Distributed Inference with 🤗 Accelerate
Distributed inference is a common use case, especially with natural language processing (NLP) models. Users often want to send a number of different prompts, each to a different GPU, and then get the results back. This also has other cases outside of just NLP, however for this tutorial we will focus on just this idea of each GPU receiving a different prompt, and then returning the results.
The Problem
Normally when doing this, users send the model to a specific device to load it from the CPU, and then move each prompt to a different device.
A basic pipeline using the diffusers
library might look something like so:
import torch
import torch.distributed as dist
from diffusers import DiffusionPipeline
pipe = DiffusionPipeline.from_pretrained("runwayml/stable-diffusion-v1-5", torch_dtype=torch.float16)
Followed then by performing inference based on the specific prompt:
def run_inference(rank, world_size):
dist.init_process_group("nccl", rank=rank, world_size=world_size)
pipe.to(rank)
if torch.distributed.get_rank() == 0:
prompt = "a dog"
elif torch.distributed.get_rank() == 1:
prompt = "a cat"
result = pipe(prompt).images[0]
result.save(f"result_{rank}.png")
One will notice how we have to check the rank to know what prompt to send, which can be a bit tedious.
A user might then also think that with 🤗 Accelerate, using the Accelerator
to prepare a dataloader for such a task might also be
a simple way to manage this. (To learn more, check out the relevant section in the Quick Tour)
Can it manage it? Yes. Does it add unneeded extra code however: also yes.
The Solution
With 🤗 Accelerate, we can simplify this process by using the Accelerator.split_between_processes() context manager (which also exists in PartialState
and AcceleratorState
).
This function will automatically split whatever data you pass to it (be it a prompt, a set of tensors, a dictionary of the prior data, etc.) across all the processes (with a potential
to be padded) for you to use right away.
Let’s rewrite the above example using this context manager:
from accelerate import PartialState # Can also be Accelerator or AcceleratorState
from diffusers import DiffusionPipeline
pipe = DiffusionPipeline.from_pretrained("runwayml/stable-diffusion-v1-5", torch_dtype=torch.float16)
distributed_state = PartialState()
pipe.to(distributed_state.device)
# Assume two processes
with distributed_state.split_between_processes(["a dog", "a cat"]) as prompt:
result = pipe(prompt).images[0]
result.save(f"result_{distributed_state.process_index}.png")
And then to launch the code, we can use the 🤗 Accelerate:
If you have generated a config file to be used using accelerate config
:
accelerate launch distributed_inference.py
If you have a specific config file you want to use:
accelerate launch --config_file my_config.json distributed_inference.py
Or if don’t want to make any config files and launch on two GPUs:
Note: You will get some warnings about values being guessed based on your system.
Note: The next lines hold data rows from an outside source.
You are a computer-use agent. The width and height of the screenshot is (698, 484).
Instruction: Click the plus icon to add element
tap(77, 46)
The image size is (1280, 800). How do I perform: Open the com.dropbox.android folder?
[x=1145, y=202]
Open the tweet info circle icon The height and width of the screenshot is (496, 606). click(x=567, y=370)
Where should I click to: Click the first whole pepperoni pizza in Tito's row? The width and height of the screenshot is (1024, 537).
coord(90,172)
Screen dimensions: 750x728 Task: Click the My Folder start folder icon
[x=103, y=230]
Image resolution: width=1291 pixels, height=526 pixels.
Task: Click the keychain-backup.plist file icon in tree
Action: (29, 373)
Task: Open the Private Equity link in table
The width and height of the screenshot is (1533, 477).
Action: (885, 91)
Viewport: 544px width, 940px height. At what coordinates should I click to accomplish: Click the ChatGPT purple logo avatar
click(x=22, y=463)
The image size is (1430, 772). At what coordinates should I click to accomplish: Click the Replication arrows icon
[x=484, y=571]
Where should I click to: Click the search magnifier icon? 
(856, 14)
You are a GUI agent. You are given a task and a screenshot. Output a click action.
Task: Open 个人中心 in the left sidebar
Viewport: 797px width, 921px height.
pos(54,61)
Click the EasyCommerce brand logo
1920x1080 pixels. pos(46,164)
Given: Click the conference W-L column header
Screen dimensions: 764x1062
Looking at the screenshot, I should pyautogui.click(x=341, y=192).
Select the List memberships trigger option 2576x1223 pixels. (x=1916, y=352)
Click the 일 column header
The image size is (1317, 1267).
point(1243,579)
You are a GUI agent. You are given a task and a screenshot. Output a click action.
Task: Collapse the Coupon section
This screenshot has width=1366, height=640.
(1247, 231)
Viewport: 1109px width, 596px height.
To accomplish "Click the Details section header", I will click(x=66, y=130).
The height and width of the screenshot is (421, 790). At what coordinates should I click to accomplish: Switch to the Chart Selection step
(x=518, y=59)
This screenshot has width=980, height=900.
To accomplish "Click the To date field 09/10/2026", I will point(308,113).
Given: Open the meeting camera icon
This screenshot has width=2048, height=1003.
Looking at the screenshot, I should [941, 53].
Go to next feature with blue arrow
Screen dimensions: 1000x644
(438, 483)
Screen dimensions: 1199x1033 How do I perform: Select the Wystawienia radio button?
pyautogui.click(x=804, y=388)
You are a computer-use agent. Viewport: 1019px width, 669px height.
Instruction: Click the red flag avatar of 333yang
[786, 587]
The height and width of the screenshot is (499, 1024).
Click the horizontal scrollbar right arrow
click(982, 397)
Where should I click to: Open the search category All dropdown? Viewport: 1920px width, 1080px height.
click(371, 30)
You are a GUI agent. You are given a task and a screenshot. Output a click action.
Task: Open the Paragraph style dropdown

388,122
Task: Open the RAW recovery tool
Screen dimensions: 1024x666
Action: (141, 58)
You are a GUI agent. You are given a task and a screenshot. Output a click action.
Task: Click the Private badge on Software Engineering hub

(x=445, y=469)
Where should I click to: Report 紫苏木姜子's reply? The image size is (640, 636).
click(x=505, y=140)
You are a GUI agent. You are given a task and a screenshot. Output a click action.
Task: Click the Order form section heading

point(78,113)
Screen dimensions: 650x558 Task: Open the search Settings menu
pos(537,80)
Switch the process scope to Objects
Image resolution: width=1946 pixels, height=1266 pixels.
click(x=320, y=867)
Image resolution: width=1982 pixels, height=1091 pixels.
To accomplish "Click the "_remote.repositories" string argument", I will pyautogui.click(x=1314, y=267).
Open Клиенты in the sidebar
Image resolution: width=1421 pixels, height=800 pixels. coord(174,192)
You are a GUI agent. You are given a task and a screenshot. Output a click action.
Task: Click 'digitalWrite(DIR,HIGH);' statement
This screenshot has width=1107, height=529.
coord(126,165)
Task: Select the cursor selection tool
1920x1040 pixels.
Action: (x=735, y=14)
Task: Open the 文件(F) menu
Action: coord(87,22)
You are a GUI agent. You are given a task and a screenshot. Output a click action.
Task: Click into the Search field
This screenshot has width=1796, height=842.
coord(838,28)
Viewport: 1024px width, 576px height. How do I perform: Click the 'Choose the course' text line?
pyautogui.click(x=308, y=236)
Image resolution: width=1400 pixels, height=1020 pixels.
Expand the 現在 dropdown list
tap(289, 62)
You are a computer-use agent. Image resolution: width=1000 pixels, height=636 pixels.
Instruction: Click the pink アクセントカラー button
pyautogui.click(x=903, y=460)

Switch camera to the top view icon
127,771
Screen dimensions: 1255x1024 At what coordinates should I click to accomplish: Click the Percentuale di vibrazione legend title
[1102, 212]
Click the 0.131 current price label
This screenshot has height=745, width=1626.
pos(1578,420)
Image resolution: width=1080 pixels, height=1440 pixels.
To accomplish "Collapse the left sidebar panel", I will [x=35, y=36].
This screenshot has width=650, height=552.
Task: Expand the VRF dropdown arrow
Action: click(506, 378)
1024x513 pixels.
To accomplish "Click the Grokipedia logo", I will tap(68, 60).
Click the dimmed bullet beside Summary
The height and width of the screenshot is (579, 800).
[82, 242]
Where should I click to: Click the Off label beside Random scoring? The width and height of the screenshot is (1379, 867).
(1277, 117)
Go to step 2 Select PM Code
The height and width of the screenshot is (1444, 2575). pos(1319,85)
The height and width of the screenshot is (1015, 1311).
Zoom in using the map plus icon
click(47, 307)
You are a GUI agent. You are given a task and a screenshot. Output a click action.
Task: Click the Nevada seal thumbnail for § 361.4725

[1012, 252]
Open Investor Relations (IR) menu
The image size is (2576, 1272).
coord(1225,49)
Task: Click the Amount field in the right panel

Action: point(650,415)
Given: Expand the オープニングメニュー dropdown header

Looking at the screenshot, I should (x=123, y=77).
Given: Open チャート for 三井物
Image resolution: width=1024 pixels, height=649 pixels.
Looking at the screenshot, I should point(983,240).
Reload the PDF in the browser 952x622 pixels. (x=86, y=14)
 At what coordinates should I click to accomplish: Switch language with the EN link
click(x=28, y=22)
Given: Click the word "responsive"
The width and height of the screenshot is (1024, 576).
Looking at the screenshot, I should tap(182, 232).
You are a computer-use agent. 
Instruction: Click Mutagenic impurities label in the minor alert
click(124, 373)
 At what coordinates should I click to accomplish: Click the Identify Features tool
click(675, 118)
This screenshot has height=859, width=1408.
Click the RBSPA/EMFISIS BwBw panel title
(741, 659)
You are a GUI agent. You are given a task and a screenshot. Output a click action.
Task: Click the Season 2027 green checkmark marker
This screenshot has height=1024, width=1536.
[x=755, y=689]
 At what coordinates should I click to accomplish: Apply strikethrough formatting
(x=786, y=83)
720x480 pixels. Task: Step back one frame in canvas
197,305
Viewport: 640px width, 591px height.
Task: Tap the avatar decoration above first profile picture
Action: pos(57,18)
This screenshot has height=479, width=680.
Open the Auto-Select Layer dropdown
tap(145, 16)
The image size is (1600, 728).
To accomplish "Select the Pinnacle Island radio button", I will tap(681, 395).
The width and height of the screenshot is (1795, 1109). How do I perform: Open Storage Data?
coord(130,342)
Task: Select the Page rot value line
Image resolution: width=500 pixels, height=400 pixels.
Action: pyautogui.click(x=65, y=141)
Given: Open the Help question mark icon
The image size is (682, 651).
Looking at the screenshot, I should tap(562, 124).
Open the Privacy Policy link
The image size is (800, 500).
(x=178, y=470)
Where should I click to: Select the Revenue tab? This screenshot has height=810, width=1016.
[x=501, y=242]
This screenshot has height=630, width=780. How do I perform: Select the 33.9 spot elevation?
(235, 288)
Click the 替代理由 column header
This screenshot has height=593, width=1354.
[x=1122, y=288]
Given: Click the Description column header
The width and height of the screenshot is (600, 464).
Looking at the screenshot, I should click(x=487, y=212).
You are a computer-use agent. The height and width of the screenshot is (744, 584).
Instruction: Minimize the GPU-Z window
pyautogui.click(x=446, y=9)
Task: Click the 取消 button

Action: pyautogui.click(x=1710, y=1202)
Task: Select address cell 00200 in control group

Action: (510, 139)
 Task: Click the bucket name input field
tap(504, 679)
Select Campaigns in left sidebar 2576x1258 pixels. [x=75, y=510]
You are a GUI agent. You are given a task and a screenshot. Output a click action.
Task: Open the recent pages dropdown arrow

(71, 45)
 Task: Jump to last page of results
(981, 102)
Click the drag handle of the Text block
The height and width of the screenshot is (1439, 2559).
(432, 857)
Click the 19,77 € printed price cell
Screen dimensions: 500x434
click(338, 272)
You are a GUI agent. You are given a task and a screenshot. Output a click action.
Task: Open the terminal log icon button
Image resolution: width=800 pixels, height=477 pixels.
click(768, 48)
To remove these you can do
accelerate config default
or go throughaccelerate config
to create a config file.
accelerate launch --num_processes 2 distributed_inference.py
We’ve now reduced the boilerplate code needed to split this data to a few lines of code quite easily.
But what if we have an odd distribution of prompts to GPUs? For example, what if we have 3 prompts, but only 2 GPUs?
Under the context manager, the first GPU would receive the first two prompts and the second GPU the third, ensuring that all prompts are split and no overhead is needed.
However, what if we then wanted to do something with the results of all the GPUs? (Say gather them all and perform some kind of post processing)
You can pass in apply_padding=True
to ensure that the lists of prompts are padded to the same length, with extra data being taken
from the last sample. This way all GPUs will have the same number of prompts, and you can then gather the results.
This is only needed when trying to perform an action such as gathering the results, where the data on each device needs to be the same length. Basic inference does not require this.
For instance:
from accelerate import PartialState # Can also be Accelerator or AcceleratorState
from diffusers import DiffusionPipeline
pipe = DiffusionPipeline.from_pretrained("runwayml/stable-diffusion-v1-5", torch_dtype=torch.float16)
distributed_state = PartialState()
pipe.to(distributed_state.device)
# Assume two processes
with distributed_state.split_between_processes(["a dog", "a cat", "a chicken"], apply_padding=True) as prompt:
result = pipe(prompt).images
On the first GPU, the prompts will be ["a dog", "a cat"]
, and on the second GPU it will be ["a chicken", "a chicken"]
.
Make sure to drop the final sample, as it will be a duplicate of the previous one.